> **WHAT IS BEING ASKED**
The lines below, beginning at the one that contains "This screenshot has width=1181, height=600." and ending at the last, are to be retyped exactly.
>>>
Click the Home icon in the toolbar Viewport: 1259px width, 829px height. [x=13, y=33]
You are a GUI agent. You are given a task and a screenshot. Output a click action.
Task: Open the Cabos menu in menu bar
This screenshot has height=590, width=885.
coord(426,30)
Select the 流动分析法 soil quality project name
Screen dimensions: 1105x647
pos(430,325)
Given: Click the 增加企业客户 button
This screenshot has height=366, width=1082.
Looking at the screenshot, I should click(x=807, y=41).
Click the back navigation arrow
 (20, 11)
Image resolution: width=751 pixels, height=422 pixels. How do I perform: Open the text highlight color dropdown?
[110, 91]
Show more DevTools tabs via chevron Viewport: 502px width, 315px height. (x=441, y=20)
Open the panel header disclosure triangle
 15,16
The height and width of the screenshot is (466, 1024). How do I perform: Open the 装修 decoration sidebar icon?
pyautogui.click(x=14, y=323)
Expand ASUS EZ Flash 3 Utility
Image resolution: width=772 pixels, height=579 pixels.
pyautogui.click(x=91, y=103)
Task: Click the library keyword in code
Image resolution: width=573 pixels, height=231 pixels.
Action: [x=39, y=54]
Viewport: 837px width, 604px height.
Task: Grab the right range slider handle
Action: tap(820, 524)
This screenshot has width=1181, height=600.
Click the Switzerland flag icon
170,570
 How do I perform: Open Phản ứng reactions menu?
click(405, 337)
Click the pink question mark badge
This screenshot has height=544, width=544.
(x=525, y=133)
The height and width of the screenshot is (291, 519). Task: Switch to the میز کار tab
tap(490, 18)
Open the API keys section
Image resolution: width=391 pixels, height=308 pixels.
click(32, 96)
<<<
> **WRITTEN SOLUTION**
This screenshot has width=1181, height=600.
Click the Switzerland flag icon
170,570
 How do I perform: Open Phản ứng reactions menu?
click(405, 337)
Click the pink question mark badge
This screenshot has height=544, width=544.
(x=525, y=133)
The height and width of the screenshot is (291, 519). Task: Switch to the میز کار tab
tap(490, 18)
Open the API keys section
Image resolution: width=391 pixels, height=308 pixels.
click(32, 96)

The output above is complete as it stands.